The BIOS allows for a number of useful configuration options, one of the most significant being the ability to turn on/off Intel's Processor Serial identification Number. For those of you that aren't aware, the Processor Serial Number is the new CPU serial number present on the Pentium III which caused a great deal of controversy on the Internet. The BIOS is also the first AnandTech has looked at that allows for Intel's PSN to be disabled, this is definitely a step towards completely eliminating the PSN from the processor.
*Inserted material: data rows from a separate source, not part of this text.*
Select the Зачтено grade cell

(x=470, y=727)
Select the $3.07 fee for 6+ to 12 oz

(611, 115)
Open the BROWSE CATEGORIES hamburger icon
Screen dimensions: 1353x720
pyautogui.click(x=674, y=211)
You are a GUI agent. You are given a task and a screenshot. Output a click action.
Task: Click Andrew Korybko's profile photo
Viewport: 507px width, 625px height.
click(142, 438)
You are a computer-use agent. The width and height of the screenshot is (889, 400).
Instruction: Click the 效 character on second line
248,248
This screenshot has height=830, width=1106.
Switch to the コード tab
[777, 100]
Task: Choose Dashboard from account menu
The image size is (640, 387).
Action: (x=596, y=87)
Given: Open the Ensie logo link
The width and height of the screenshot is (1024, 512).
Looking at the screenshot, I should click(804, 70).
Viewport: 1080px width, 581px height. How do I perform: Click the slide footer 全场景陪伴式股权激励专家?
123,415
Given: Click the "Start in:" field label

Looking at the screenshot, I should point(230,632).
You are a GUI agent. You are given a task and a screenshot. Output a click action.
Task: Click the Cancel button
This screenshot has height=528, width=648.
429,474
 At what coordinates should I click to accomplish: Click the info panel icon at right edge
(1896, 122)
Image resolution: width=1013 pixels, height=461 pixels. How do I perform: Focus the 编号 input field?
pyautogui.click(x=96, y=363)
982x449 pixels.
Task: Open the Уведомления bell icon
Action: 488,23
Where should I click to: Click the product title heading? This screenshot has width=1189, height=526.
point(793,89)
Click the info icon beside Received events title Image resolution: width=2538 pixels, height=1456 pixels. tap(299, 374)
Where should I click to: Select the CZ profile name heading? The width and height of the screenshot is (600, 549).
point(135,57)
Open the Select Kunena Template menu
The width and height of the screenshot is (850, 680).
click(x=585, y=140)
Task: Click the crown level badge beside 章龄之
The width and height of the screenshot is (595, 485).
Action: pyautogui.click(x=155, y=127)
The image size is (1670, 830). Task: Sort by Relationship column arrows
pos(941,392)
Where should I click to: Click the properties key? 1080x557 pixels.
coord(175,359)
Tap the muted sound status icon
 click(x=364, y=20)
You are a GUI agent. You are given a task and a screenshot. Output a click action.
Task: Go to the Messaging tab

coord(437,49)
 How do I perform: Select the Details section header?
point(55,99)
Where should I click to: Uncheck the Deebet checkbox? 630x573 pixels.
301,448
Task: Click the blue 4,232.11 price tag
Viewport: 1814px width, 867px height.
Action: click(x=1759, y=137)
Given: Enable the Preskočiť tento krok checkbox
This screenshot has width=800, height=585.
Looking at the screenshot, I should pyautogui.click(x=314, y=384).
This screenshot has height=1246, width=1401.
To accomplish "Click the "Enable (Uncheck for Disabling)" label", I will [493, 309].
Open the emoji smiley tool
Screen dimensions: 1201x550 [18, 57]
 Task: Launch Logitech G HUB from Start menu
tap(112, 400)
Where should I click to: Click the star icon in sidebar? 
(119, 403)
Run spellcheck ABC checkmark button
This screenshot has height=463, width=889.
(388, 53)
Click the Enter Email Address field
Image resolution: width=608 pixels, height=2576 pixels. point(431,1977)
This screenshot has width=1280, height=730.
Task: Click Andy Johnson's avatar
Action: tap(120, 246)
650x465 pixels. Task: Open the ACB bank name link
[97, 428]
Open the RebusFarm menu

The board itself, aside from its unique set of "abnormalities" as a single processor Slot-1/Socket-370 board, feature a fairly normal 4/2/1 expansion slot interface (PCI/ISA/AGP), as well as three DIMM slots for memory expansion. The trademark orange heatsink is present on the 443BX controller chip which aids in the cooling of the chipset. For a motherboard that wasn't designed with a particular Slot/Socket interface in mind, the Elitegroup P6BXT A+ managed to squeeze almost everything into a reasonably sized area.
The positioning of the HDD/FDD connector ports is ideal, as they are out of the way of all other components on the motherboard due to the larger size of the PCB. The ATX power supply connector is conveniently located next to the right portion of the Slot-1's Universal Retention Mechanism. In order to conserve space, the Slot-1 retention mechanism folds up as to allow for unhindered Socket-370 operation.
The board features an on-board sound controller chip that supposedly boasts "3D audio" support. In AnandTech's tests the quality of the sound was above that of the older ISA Creative Labs solutions that used to find their way onto motherboards, however the newer integrated PCI Creative Labs and ESS Solo1 products seem to be considerably superior in terms of quality. In terms of ease of use, the installation and configuration of the P6BXT A+ and all of its added features was not a difficult ordeal to overcome at all. The bundled drivers/utility CD provided AnandTech with all of the information ready to get started.
The performance of the P6BXT A+ is, as we have all come to expect, on-par with that of the majority of other BX based motherboards available on the market today.